GOAL » Reproduce every one of the records below word for word, changing nothing.

RECORDS SHOWN »
┄┄┄┄┄┄┄┄┄┄
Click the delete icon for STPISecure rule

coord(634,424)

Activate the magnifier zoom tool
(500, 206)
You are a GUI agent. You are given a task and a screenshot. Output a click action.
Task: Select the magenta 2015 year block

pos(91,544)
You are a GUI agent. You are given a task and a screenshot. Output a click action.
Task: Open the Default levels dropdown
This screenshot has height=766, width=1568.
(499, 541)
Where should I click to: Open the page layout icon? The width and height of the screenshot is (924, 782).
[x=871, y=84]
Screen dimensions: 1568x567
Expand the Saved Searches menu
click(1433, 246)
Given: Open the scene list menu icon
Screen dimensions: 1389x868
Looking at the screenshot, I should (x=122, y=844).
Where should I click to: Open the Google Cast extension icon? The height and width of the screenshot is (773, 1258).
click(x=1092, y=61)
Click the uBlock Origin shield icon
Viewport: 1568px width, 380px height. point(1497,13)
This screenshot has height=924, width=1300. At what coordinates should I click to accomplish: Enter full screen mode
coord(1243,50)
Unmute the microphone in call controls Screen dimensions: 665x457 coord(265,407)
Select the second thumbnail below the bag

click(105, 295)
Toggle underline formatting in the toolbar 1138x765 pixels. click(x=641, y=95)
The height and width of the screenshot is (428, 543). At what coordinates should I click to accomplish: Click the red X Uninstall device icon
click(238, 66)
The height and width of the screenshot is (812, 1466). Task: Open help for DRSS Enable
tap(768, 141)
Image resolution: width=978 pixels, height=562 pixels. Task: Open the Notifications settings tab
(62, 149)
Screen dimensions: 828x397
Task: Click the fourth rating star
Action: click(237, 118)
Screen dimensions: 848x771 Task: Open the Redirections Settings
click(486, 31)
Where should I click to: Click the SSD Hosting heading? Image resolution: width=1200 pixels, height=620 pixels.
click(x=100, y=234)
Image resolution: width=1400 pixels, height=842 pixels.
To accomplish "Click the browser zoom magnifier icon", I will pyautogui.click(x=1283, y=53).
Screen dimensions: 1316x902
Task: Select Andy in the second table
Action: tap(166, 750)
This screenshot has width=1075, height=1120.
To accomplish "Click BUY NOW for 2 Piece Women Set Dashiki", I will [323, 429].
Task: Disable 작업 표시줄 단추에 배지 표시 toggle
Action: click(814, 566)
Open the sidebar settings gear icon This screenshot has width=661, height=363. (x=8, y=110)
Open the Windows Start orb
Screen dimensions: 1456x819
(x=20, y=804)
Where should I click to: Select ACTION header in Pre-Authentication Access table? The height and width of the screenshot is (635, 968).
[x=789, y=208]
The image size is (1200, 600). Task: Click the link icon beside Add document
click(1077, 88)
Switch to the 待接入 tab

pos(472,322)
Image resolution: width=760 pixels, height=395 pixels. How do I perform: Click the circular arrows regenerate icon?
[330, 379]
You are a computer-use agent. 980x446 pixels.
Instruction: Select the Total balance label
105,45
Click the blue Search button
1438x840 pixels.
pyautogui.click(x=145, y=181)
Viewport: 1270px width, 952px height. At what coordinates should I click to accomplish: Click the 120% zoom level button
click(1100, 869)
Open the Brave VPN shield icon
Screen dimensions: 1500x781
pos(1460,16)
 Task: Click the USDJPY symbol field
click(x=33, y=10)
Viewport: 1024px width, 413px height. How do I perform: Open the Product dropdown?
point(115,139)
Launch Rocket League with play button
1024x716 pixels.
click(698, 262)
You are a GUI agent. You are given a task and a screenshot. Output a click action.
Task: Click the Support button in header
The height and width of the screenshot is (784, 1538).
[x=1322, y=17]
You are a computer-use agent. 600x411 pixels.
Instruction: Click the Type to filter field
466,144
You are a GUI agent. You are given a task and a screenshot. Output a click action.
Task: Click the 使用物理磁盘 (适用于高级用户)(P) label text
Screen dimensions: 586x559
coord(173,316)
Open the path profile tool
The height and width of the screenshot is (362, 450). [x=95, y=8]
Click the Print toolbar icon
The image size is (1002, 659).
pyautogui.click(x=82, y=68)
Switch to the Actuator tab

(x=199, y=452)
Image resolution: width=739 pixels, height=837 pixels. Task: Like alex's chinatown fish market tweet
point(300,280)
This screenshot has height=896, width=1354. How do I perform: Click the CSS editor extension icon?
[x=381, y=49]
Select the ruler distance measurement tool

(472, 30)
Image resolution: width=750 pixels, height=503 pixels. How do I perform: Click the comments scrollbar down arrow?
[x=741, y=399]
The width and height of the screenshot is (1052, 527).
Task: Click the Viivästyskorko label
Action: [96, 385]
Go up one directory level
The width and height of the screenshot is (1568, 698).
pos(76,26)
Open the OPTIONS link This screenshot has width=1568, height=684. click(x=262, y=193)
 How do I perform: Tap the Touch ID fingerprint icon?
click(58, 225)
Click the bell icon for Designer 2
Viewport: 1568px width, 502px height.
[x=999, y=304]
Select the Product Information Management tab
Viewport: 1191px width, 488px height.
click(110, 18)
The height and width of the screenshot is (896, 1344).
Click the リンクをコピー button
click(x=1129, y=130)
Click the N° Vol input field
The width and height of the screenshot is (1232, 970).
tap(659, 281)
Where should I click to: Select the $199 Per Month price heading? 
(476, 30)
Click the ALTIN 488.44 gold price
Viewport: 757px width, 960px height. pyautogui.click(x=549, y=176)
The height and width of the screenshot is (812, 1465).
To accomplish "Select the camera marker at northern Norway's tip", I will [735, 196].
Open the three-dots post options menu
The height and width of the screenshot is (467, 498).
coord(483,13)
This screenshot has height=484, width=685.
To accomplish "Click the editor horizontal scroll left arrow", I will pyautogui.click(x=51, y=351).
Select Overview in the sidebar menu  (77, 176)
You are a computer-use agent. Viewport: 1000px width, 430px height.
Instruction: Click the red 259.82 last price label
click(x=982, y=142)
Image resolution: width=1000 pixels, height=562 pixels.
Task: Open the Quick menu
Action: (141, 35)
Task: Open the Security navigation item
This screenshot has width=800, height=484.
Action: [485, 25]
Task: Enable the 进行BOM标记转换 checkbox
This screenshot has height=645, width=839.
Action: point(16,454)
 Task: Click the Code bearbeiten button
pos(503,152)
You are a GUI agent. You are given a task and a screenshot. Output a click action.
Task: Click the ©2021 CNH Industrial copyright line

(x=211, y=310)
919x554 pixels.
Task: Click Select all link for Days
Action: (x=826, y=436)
┄┄┄┄┄┄┄┄┄┄
RESULT FOR THIS EXERCISE »
Click the delete icon for STPISecure rule

coord(634,424)

Activate the magnifier zoom tool
(500, 206)
You are a GUI agent. You are given a task and a screenshot. Output a click action.
Task: Select the magenta 2015 year block

pos(91,544)
You are a GUI agent. You are given a task and a screenshot. Output a click action.
Task: Open the Default levels dropdown
This screenshot has height=766, width=1568.
(499, 541)
Where should I click to: Open the page layout icon? The width and height of the screenshot is (924, 782).
[x=871, y=84]
Screen dimensions: 1568x567
Expand the Saved Searches menu
click(1433, 246)
Given: Open the scene list menu icon
Screen dimensions: 1389x868
Looking at the screenshot, I should (x=122, y=844).
Where should I click to: Open the Google Cast extension icon? The height and width of the screenshot is (773, 1258).
click(x=1092, y=61)
Click the uBlock Origin shield icon
Viewport: 1568px width, 380px height. point(1497,13)
This screenshot has height=924, width=1300. At what coordinates should I click to accomplish: Enter full screen mode
coord(1243,50)
Unmute the microphone in call controls Screen dimensions: 665x457 coord(265,407)
Select the second thumbnail below the bag

click(105, 295)
Toggle underline formatting in the toolbar 1138x765 pixels. click(x=641, y=95)
The height and width of the screenshot is (428, 543). At what coordinates should I click to accomplish: Click the red X Uninstall device icon
click(238, 66)
The height and width of the screenshot is (812, 1466). Task: Open help for DRSS Enable
tap(768, 141)
Image resolution: width=978 pixels, height=562 pixels. Task: Open the Notifications settings tab
(62, 149)
Screen dimensions: 828x397
Task: Click the fourth rating star
Action: click(237, 118)
Screen dimensions: 848x771 Task: Open the Redirections Settings
click(486, 31)
Where should I click to: Click the SSD Hosting heading? Image resolution: width=1200 pixels, height=620 pixels.
click(x=100, y=234)
Image resolution: width=1400 pixels, height=842 pixels.
To accomplish "Click the browser zoom magnifier icon", I will pyautogui.click(x=1283, y=53).
Screen dimensions: 1316x902
Task: Select Andy in the second table
Action: tap(166, 750)
This screenshot has width=1075, height=1120.
To accomplish "Click BUY NOW for 2 Piece Women Set Dashiki", I will [323, 429].
Task: Disable 작업 표시줄 단추에 배지 표시 toggle
Action: click(814, 566)
Open the sidebar settings gear icon This screenshot has width=661, height=363. (x=8, y=110)
Open the Windows Start orb
Screen dimensions: 1456x819
(x=20, y=804)
Where should I click to: Select ACTION header in Pre-Authentication Access table? The height and width of the screenshot is (635, 968).
[x=789, y=208]
The image size is (1200, 600). Task: Click the link icon beside Add document
click(1077, 88)
Switch to the 待接入 tab

pos(472,322)
Image resolution: width=760 pixels, height=395 pixels. How do I perform: Click the circular arrows regenerate icon?
[330, 379]
You are a computer-use agent. 980x446 pixels.
Instruction: Select the Total balance label
105,45
Click the blue Search button
1438x840 pixels.
pyautogui.click(x=145, y=181)
Viewport: 1270px width, 952px height. At what coordinates should I click to accomplish: Click the 120% zoom level button
click(1100, 869)
Open the Brave VPN shield icon
Screen dimensions: 1500x781
pos(1460,16)
 Task: Click the USDJPY symbol field
click(x=33, y=10)
Viewport: 1024px width, 413px height. How do I perform: Open the Product dropdown?
point(115,139)
Launch Rocket League with play button
1024x716 pixels.
click(698, 262)
You are a GUI agent. You are given a task and a screenshot. Output a click action.
Task: Click the Support button in header
The height and width of the screenshot is (784, 1538).
[x=1322, y=17]
You are a computer-use agent. 600x411 pixels.
Instruction: Click the Type to filter field
466,144
You are a GUI agent. You are given a task and a screenshot. Output a click action.
Task: Click the 使用物理磁盘 (适用于高级用户)(P) label text
Screen dimensions: 586x559
coord(173,316)
Open the path profile tool
The height and width of the screenshot is (362, 450). [x=95, y=8]
Click the Print toolbar icon
The image size is (1002, 659).
pyautogui.click(x=82, y=68)
Switch to the Actuator tab

(x=199, y=452)
Image resolution: width=739 pixels, height=837 pixels. Task: Like alex's chinatown fish market tweet
point(300,280)
This screenshot has height=896, width=1354. How do I perform: Click the CSS editor extension icon?
[x=381, y=49]
Select the ruler distance measurement tool

(472, 30)
Image resolution: width=750 pixels, height=503 pixels. How do I perform: Click the comments scrollbar down arrow?
[x=741, y=399]
The width and height of the screenshot is (1052, 527).
Task: Click the Viivästyskorko label
Action: [96, 385]
Go up one directory level
The width and height of the screenshot is (1568, 698).
pos(76,26)
Open the OPTIONS link This screenshot has width=1568, height=684. click(x=262, y=193)
 How do I perform: Tap the Touch ID fingerprint icon?
click(58, 225)
Click the bell icon for Designer 2
Viewport: 1568px width, 502px height.
[x=999, y=304]
Select the Product Information Management tab
Viewport: 1191px width, 488px height.
click(110, 18)
The height and width of the screenshot is (896, 1344).
Click the リンクをコピー button
click(x=1129, y=130)
Click the N° Vol input field
The width and height of the screenshot is (1232, 970).
tap(659, 281)
Where should I click to: Select the $199 Per Month price heading? 
(476, 30)
Click the ALTIN 488.44 gold price
Viewport: 757px width, 960px height. pyautogui.click(x=549, y=176)
The height and width of the screenshot is (812, 1465).
To accomplish "Select the camera marker at northern Norway's tip", I will [735, 196].
Open the three-dots post options menu
The height and width of the screenshot is (467, 498).
coord(483,13)
This screenshot has height=484, width=685.
To accomplish "Click the editor horizontal scroll left arrow", I will pyautogui.click(x=51, y=351).
Select Overview in the sidebar menu  (77, 176)
You are a computer-use agent. Viewport: 1000px width, 430px height.
Instruction: Click the red 259.82 last price label
click(x=982, y=142)
Image resolution: width=1000 pixels, height=562 pixels.
Task: Open the Quick menu
Action: (141, 35)
Task: Open the Security navigation item
This screenshot has width=800, height=484.
Action: [485, 25]
Task: Enable the 进行BOM标记转换 checkbox
This screenshot has height=645, width=839.
Action: point(16,454)
 Task: Click the Code bearbeiten button
pos(503,152)
You are a GUI agent. You are given a task and a screenshot. Output a click action.
Task: Click the ©2021 CNH Industrial copyright line

(x=211, y=310)
919x554 pixels.
Task: Click Select all link for Days
Action: (x=826, y=436)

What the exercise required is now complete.